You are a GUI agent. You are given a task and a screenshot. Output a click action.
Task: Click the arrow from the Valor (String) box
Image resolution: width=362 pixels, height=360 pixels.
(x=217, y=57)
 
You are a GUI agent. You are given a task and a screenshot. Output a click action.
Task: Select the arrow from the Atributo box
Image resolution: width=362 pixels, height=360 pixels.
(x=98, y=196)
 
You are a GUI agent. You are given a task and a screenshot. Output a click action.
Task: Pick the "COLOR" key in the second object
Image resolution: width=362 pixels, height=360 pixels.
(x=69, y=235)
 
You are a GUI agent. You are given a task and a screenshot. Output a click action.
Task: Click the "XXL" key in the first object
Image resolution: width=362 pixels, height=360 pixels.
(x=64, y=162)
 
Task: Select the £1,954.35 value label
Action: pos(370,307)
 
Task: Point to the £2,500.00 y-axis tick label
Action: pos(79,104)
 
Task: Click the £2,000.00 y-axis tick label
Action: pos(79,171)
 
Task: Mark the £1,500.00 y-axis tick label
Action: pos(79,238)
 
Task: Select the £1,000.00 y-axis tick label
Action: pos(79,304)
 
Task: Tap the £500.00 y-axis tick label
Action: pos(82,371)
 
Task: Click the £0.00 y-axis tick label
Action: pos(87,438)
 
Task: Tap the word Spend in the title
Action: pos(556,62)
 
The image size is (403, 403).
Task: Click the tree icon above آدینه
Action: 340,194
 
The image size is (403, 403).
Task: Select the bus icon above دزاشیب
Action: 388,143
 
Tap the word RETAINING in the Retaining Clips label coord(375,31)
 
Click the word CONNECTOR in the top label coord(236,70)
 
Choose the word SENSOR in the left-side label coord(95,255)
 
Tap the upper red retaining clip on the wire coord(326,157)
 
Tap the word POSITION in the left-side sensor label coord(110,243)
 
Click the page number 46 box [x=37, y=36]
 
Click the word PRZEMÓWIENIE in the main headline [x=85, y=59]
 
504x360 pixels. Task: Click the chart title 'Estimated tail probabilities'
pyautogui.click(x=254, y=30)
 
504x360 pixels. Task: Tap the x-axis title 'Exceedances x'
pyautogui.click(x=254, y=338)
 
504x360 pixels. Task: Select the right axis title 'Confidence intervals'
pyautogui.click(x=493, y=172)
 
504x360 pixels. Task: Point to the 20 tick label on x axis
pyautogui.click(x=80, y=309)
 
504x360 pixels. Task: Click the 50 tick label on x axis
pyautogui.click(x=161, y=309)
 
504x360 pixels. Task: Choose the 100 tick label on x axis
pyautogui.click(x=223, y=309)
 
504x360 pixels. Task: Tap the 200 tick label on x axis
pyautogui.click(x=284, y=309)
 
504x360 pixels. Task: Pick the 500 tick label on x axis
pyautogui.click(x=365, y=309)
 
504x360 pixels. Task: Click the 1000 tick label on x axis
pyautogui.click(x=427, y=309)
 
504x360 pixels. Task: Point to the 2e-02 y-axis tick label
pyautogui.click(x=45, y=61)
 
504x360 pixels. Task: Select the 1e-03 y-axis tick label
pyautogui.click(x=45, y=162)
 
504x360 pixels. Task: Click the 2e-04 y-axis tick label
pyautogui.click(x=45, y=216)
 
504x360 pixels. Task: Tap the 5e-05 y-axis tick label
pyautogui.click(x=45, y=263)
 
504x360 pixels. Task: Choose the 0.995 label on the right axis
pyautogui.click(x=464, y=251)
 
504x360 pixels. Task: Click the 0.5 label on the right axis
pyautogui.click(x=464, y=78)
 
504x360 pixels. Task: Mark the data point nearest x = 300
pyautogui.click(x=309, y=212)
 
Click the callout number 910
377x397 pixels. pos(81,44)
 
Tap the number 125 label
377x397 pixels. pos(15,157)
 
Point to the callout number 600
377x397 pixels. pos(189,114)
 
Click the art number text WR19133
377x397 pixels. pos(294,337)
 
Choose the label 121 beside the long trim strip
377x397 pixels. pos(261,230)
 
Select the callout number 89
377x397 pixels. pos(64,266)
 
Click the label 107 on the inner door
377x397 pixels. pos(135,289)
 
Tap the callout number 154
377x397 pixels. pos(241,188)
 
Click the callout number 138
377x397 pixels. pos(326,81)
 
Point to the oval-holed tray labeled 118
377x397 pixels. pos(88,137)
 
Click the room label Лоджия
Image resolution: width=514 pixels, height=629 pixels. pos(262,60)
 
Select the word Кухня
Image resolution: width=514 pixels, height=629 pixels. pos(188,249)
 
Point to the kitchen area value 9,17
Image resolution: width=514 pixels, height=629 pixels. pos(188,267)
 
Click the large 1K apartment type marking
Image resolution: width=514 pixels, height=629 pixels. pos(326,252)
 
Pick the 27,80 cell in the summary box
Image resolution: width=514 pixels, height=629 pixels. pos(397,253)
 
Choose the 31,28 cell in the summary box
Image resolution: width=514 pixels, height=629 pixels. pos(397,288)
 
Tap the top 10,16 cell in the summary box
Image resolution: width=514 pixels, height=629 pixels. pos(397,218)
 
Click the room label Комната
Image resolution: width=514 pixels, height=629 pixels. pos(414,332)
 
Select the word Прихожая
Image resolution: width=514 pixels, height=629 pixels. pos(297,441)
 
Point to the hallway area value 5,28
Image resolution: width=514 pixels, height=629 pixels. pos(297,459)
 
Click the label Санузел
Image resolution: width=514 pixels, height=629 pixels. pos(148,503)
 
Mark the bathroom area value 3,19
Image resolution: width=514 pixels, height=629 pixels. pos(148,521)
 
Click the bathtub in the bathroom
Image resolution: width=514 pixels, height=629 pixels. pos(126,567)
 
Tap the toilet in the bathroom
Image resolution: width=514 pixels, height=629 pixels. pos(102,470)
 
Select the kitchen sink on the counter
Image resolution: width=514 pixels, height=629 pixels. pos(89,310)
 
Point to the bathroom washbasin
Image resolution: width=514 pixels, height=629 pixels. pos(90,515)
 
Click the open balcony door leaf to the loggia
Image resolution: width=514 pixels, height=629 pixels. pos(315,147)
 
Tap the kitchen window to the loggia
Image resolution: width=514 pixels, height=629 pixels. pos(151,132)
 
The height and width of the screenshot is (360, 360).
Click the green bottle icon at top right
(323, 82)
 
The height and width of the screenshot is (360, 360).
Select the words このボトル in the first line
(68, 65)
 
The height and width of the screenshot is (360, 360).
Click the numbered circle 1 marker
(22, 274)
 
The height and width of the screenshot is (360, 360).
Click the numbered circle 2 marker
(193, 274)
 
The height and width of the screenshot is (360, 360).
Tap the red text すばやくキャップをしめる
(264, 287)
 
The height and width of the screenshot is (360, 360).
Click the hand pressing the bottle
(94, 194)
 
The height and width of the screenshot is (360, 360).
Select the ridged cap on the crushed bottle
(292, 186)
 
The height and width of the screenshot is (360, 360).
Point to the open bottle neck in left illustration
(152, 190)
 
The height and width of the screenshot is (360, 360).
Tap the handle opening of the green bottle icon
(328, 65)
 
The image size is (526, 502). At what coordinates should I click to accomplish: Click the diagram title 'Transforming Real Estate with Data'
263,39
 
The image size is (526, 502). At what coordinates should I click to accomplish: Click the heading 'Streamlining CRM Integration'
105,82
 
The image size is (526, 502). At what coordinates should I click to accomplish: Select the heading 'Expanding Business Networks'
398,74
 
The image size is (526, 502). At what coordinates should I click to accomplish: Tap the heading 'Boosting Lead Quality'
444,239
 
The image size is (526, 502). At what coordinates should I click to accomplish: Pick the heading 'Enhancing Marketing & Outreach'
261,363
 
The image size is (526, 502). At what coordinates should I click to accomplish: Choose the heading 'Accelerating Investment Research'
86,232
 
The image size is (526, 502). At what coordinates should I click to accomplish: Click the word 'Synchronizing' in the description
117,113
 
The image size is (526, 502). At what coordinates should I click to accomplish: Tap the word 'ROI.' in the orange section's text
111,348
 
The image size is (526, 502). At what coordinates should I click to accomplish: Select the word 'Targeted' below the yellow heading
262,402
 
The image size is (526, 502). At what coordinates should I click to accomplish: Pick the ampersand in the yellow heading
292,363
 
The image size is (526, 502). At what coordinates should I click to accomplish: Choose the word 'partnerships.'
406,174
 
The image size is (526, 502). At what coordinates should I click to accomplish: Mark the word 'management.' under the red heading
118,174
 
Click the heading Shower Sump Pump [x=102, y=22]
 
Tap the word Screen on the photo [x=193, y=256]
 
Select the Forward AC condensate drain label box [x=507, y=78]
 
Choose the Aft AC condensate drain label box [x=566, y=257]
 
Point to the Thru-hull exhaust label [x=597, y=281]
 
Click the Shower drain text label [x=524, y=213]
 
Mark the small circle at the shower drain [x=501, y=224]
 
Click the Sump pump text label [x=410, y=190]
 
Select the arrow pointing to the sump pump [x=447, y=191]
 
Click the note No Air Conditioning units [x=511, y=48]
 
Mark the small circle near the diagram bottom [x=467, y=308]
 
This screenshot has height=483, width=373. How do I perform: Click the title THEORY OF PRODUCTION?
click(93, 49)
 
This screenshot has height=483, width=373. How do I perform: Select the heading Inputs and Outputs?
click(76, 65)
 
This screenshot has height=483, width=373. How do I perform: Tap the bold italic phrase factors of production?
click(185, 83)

# [YOUR GOAL]
Rewrite the items from the line containing "Choose the Aft" through the line containing "Mark the small circle near" as a numbered list, leaving out the blank lines.

# [WRITTEN SOLUTION]
1. Choose the Aft AC condensate drain label box [x=566, y=257]
2. Point to the Thru-hull exhaust label [x=597, y=281]
3. Click the Shower drain text label [x=524, y=213]
4. Mark the small circle at the shower drain [x=501, y=224]
5. Click the Sump pump text label [x=410, y=190]
6. Select the arrow pointing to the sump pump [x=447, y=191]
7. Click the note No Air Conditioning units [x=511, y=48]
8. Mark the small circle near the diagram bottom [x=467, y=308]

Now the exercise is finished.